▸ **GIVEN RECORDS**

※

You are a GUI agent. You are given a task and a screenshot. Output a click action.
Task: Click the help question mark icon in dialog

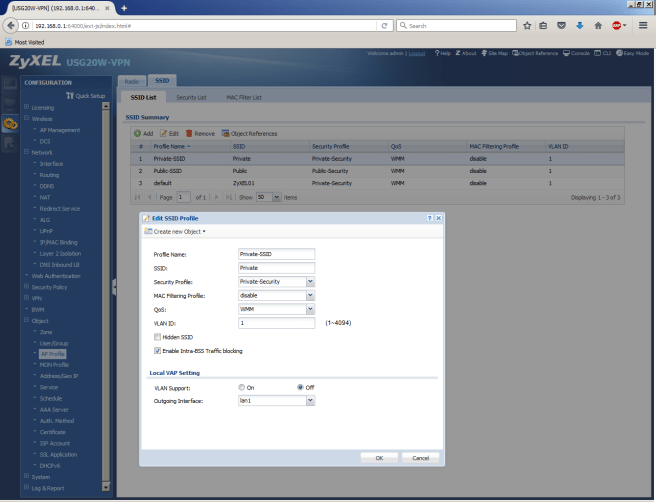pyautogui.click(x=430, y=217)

※

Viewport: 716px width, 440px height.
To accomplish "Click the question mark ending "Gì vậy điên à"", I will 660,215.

※

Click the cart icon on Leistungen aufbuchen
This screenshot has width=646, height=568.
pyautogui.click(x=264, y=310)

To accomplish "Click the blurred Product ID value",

※

▸ **YOUR INSTRUCTIONS**
Where does the string "accomplish" occur in the data above? Copy every line that holds it.

▸ **OUTPUT**
To accomplish "Click the question mark ending "Gì vậy điên à"", I will 660,215.
To accomplish "Click the blurred Product ID value",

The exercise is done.